RNZ – NZ First’s Kiwi values plan: ‘How do you actually test people?’

New Zealand First’s proposal to ensure migrants respect Kiwi values has been labelled “dog-whistle politics” and has won little support within Parliament.

The plan – raised at the party’s conference over the weekend – would require new arrivals, including refugees, to sign up to beliefs such as gender equality and religious freedom.

Other values include respect for “all legal sexual preferences” and a commitment not to campaign against alcohol consumption.

The Green Party has also pushed back, although it won’t go as far as accusing its government partner of “dog-whistle politics”.

“It’s not for me to say [NZ First’s] motivations,” Green MP Golriz Ghahraman said.

Ms Ghahraman said new arrivals should be treated with trust rather than presumed to be problems.

Immigrants are already pre-vetted on a range of things. promising to vote for Winston should not be added as a requirement.

National leader Simon Bridges told TVNZ’s Breakfast the proposal was “headline-grabbing nonsense” to distract from problems with the Government.

“Of course we’ve got our unique set of values – whether it’s tolerance or a fair go and so on,” he said.

“But the immigrants I meet, they actually very quickly become passionate, patriotic New Zealanders and they don’t need to go through some course or sign a document.”

ACT party leader David Seymour said he supported the proposal, but feared it was an empty promise.

“[NZ First] claim to have had a version of this policy for 25 years, then they say it’s new, and yet they haven’t done anything about it.”

It’s a dumb idea as far as a bill goes. It is really just an attempt by NZ First to appeal to a minority voter demographic to try and prop up their support.

 

NZ First want to make immigrants ‘respect’ stipulated values

Respect is usually earned, not imposed, but somehow want to make immigrants respect values that they want to stipulate.

What next – making non-immigrant New Zealanders adhere to prescribed values?

RNZ: ‘Their values do not necessarily match up with our values’

The obvious point to make here is that ‘our values’ are quite diverse.

New Zealand First is one step closer to campaigning on a law that will force immigrants and refugees to sign up to a set of core values.

They already have to do something that none of us who were born here have to do – pledge allegiance to the Queen. That’s a value I don’t put much weight on – I’m glad I haven’t been made to pledge to that.

The remit, which passed with some opposition, was hotly debated by party supporters at the 25th annual conference in Tauranga at the weekend.

If enacted the Respecting New Zealand Values Bill would require new migrants to respect gender equality, “all legal sexual preferences,” religious rights, and the legality of alcohol.

Respect the legality of alcohol? Would that disallow disrespecting the huge amount of problems caused by alcohol abuse?

Wairarapa NZ First supporter Roger Melville said the law could not come soon enough.

Mr Melville described the attitudes he had encountered from immigrants throughout the North Island.

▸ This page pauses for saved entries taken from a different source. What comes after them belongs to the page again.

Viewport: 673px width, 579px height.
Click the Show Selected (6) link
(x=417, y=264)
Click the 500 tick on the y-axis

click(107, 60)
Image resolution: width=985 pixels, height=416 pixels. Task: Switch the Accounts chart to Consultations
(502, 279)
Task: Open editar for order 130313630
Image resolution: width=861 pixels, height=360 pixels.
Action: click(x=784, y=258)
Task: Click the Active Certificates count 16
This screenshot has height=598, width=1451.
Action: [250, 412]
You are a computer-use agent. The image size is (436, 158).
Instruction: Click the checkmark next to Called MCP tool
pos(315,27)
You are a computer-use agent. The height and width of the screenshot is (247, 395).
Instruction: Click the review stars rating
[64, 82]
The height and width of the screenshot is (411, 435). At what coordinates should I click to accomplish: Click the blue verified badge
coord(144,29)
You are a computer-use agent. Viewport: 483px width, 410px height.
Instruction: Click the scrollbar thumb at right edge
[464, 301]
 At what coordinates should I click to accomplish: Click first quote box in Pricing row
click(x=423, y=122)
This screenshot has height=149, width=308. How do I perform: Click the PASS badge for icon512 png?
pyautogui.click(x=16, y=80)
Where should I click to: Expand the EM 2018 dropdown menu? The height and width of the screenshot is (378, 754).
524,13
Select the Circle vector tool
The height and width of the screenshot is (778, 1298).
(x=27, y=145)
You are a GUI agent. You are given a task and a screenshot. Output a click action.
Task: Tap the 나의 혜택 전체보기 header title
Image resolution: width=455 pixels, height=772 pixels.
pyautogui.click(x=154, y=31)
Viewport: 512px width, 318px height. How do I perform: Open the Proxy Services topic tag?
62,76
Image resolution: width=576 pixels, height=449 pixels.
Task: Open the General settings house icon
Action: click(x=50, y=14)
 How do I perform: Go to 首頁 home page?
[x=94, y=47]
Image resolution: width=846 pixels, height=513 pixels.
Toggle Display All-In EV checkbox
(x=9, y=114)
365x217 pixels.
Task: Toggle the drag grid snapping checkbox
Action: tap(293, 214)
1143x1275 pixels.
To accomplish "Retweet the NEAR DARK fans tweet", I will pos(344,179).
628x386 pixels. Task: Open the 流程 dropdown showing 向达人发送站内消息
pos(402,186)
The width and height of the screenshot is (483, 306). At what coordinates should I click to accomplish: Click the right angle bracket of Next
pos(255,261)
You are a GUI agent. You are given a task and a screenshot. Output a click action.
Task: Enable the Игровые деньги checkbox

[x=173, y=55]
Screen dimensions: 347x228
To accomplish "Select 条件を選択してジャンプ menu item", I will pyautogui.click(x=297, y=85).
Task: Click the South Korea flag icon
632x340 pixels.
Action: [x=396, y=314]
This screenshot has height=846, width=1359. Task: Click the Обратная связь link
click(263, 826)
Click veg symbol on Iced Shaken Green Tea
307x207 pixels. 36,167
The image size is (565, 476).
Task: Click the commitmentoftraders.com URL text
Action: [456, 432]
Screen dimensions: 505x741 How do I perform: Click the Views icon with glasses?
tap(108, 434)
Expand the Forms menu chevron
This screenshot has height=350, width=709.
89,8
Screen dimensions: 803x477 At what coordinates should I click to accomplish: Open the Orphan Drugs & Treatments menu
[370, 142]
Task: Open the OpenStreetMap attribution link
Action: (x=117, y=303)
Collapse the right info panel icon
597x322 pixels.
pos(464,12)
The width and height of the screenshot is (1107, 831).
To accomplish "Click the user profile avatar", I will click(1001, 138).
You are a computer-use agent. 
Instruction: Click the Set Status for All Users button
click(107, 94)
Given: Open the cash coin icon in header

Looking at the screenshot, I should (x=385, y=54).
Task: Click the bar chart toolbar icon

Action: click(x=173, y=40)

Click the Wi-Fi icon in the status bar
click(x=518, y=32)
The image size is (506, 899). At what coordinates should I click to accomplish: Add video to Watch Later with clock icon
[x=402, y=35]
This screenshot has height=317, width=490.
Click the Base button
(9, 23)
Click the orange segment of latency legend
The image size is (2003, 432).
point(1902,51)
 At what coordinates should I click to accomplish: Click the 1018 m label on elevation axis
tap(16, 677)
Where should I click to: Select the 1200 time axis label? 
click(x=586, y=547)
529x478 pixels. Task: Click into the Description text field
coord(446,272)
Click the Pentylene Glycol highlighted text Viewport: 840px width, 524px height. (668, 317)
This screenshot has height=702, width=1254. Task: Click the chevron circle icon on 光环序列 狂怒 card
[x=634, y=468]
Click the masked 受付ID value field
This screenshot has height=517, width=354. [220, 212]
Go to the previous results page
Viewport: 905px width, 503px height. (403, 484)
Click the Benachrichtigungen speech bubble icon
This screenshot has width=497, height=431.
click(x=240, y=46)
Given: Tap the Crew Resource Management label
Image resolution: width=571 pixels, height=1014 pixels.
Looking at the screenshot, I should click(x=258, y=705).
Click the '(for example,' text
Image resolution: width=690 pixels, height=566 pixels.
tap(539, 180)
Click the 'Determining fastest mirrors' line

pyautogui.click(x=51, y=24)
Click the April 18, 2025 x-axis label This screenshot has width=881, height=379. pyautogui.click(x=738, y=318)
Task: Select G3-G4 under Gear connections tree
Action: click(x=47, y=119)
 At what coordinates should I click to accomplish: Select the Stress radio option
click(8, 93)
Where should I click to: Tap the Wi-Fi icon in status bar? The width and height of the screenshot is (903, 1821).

“Arrogance, downright ignorance of putting people down and forcing their ways and means.”

Former NZ First MP Mahesh Bindra also supported the remit.

Born in Mumbai, Mr Bindra came with his family in 2002 and was the party’s ethnic affairs spokesperson.

“We do have certain cultures, or subcultures coming into the country, and their values do not necessarily match up with our values.

“There are certain practises – I don’t want to name any religion – that are not conducive to our way of living.”

That fairly obvious swipe at some religions seems at odds with respecting religious rights.

Pita Paraone, another former NZ First MP who dropped out of Parliament at the last election, is also a fan of the proposed policy.

“I think the fact there’s discussions about young girls being married off at a young age or being betrothed to older men is certainly something that runs against the New Zealand psyche.”

While probably largely historic has he not heard of the New Zealand psyche of shotgun weddings? Threats of having a baby taken away if you don’t get married?

But the youth wing of the party was not convinced.

William Woodward said it was good to have debate but it was not a policy that was needed.

“Speaking form a young NZ First point of view, New Zealand as a free first-world country has all of those avenues for people to be able to express their religion, to express their freedoms in a very free and safe way.”

Good on him for speaking up, but I think that in NZ First the youth voice is a fairly small minority.

Party leader Winston Peters said the law was needed.

“If someone’s over here who wants to change this country and doesn’t want to support this country’s law … who thinks women are cattle and second-class citizens, that person should not be here, sorry.”

What about politicians who see other politicians as second class? What about parties who bring in laws to make MPs not just second class but evict them from Parliament if they don’t agree with their party leader?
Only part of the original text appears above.